Task requirements. Using the records below, filter out every line that lacks "will" and copy the rest.

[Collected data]
━━━━━━━━━━━━━━━━━━━━
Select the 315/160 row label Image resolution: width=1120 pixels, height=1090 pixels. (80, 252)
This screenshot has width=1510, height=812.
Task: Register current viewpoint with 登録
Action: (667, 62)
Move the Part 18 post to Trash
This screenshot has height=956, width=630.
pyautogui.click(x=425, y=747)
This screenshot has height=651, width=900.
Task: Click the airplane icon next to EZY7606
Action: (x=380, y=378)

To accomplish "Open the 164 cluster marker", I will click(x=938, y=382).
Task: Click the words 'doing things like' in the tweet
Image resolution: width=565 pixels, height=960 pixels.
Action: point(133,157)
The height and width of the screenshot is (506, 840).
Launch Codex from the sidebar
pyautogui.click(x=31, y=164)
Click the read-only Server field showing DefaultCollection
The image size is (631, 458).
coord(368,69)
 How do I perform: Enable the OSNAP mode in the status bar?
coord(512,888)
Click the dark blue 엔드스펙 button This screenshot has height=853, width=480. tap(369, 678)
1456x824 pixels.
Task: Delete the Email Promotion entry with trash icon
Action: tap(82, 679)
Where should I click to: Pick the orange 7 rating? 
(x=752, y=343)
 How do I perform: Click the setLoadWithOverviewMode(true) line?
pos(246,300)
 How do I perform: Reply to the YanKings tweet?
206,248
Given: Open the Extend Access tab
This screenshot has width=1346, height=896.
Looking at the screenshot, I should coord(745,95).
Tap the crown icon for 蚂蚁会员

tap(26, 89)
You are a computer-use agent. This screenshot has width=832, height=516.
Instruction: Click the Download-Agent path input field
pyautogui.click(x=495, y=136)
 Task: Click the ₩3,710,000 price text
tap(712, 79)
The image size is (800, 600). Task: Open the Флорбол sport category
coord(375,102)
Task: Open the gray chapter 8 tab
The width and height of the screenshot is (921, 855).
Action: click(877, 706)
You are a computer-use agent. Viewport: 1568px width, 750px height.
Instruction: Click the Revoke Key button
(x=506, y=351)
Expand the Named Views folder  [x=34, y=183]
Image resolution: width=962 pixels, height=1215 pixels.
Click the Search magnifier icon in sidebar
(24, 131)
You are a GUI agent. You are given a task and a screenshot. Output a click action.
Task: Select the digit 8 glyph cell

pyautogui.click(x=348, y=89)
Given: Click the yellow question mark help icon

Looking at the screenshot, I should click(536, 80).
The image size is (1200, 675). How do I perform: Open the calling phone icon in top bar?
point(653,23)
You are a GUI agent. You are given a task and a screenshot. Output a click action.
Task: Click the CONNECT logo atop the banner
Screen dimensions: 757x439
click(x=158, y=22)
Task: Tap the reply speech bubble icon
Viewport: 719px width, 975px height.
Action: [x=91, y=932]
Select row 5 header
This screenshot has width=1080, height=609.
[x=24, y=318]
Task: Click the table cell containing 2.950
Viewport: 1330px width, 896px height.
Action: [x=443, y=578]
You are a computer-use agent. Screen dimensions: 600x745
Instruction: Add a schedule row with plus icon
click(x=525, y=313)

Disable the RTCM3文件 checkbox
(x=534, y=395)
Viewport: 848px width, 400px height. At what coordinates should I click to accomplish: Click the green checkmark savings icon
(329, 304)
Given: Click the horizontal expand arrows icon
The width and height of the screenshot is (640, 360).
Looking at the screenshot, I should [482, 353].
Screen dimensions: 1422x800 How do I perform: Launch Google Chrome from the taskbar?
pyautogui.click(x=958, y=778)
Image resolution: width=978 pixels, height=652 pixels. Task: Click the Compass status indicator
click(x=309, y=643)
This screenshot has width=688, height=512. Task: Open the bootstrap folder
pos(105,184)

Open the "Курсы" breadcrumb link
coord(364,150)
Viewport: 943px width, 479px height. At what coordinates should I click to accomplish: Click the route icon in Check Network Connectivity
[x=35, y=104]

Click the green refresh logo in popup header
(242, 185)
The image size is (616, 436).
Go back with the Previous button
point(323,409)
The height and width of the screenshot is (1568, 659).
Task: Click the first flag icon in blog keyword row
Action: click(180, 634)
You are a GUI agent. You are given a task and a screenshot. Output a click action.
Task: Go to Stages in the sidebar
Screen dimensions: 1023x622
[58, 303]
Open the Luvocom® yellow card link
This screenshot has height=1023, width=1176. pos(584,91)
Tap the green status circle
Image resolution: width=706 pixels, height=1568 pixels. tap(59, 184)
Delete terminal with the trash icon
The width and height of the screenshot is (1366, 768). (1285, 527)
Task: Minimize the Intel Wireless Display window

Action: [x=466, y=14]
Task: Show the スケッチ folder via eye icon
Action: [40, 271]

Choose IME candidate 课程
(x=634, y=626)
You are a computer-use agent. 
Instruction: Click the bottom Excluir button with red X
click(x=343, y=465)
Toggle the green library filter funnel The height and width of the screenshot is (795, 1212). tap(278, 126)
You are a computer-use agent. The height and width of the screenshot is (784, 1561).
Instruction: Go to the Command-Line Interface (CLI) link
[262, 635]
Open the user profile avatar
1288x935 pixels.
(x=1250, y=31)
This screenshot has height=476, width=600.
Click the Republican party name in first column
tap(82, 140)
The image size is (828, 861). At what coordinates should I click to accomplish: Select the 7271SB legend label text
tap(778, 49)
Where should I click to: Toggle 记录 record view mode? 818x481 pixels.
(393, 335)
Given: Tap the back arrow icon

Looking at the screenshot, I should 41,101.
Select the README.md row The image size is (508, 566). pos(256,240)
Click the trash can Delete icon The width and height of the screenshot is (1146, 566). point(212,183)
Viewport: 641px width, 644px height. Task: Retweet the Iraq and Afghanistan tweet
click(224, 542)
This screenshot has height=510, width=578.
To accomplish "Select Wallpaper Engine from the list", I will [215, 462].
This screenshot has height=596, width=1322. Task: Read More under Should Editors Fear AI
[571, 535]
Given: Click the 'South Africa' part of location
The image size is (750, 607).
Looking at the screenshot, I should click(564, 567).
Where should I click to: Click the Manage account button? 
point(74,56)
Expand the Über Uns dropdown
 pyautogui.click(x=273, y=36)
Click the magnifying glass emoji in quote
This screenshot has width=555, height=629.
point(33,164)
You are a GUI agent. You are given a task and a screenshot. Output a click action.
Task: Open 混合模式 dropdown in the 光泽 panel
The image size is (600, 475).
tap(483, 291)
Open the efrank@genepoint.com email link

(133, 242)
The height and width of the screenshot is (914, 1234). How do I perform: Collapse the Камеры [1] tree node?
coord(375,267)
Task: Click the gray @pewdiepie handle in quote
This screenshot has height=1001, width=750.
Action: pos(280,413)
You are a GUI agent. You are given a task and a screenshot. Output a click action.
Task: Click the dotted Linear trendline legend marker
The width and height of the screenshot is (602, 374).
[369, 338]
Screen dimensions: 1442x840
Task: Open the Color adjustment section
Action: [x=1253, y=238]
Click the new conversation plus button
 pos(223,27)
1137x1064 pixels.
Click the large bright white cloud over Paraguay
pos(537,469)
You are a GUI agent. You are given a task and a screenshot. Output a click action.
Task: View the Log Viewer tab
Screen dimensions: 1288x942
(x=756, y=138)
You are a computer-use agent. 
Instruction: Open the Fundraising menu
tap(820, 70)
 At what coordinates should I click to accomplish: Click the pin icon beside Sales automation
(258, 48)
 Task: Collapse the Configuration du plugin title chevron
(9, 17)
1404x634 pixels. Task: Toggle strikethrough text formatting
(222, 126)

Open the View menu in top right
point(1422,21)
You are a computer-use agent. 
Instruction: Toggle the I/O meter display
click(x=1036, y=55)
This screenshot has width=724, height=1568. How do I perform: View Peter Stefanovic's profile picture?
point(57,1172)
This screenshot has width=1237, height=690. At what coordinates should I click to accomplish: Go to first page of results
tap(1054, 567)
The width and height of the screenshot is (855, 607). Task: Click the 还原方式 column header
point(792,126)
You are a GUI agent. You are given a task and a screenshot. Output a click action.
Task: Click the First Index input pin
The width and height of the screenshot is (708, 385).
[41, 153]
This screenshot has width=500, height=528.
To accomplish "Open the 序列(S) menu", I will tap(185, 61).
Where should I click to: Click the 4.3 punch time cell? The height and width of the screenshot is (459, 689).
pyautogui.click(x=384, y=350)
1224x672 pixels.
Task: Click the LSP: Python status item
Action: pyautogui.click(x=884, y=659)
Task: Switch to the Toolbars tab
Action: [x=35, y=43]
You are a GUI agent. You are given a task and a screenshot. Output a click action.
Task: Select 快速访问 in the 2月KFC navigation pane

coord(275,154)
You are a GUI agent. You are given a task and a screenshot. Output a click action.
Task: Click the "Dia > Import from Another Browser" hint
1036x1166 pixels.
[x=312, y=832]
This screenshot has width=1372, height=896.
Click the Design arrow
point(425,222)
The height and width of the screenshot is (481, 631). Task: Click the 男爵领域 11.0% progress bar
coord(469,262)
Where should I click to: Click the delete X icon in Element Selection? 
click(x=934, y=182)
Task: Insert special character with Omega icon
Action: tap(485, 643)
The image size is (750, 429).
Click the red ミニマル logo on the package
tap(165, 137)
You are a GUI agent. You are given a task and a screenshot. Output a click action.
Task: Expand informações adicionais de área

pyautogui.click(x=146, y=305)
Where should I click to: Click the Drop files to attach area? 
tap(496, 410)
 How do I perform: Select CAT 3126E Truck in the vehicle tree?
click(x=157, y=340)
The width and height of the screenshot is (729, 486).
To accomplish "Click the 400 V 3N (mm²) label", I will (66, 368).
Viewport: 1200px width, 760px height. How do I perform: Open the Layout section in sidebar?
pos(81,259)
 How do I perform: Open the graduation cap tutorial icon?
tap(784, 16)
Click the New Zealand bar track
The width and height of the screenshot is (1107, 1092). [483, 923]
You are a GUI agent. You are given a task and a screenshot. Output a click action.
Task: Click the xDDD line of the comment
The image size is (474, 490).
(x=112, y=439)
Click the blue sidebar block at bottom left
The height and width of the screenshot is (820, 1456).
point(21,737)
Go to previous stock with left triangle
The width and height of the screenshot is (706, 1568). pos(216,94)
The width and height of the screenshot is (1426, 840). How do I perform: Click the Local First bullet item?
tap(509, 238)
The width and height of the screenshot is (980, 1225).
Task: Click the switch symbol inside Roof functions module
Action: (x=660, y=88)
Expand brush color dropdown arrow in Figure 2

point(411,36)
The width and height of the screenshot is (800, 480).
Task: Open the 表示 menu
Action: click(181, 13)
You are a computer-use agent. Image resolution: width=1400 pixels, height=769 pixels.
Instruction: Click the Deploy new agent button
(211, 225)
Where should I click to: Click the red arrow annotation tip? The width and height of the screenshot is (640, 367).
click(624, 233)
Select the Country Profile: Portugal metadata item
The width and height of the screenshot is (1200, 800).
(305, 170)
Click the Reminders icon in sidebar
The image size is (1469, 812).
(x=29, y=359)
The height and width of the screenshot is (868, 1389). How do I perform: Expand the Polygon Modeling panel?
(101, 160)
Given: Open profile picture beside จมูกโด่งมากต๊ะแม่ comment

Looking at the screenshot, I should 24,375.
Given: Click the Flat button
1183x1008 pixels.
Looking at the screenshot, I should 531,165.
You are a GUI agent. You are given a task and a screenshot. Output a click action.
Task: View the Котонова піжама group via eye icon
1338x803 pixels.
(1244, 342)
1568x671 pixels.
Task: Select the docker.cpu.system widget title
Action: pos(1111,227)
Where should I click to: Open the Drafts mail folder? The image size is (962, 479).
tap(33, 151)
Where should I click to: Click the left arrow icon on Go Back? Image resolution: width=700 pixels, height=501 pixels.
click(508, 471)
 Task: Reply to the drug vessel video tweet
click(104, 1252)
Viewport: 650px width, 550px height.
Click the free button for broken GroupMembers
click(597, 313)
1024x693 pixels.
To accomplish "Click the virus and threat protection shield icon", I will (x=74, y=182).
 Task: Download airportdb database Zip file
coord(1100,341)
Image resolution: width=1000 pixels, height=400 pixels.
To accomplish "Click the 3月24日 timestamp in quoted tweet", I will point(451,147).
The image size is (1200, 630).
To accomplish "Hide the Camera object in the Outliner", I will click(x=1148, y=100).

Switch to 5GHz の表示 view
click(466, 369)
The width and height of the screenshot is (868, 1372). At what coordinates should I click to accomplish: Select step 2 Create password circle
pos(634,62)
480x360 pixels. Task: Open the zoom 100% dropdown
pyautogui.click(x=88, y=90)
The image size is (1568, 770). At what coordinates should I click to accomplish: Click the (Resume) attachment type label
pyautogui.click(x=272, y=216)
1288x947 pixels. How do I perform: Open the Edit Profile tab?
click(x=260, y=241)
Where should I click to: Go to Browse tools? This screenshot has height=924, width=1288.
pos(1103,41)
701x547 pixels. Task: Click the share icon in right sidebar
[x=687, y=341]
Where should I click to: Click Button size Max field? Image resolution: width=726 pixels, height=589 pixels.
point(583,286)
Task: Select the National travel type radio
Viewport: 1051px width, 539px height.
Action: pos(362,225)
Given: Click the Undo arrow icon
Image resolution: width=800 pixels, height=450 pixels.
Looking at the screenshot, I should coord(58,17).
━━━━━━━━━━━━━━━━━━━━
Task answer.
To accomplish "Open the 164 cluster marker", I will click(x=938, y=382).
To accomplish "Select Wallpaper Engine from the list", I will [215, 462].
To accomplish "Open the 序列(S) menu", I will tap(185, 61).
To accomplish "Click the 400 V 3N (mm²) label", I will (66, 368).
To accomplish "Click the virus and threat protection shield icon", I will (x=74, y=182).
To accomplish "Click the 3月24日 timestamp in quoted tweet", I will point(451,147).
To accomplish "Hide the Camera object in the Outliner", I will click(x=1148, y=100).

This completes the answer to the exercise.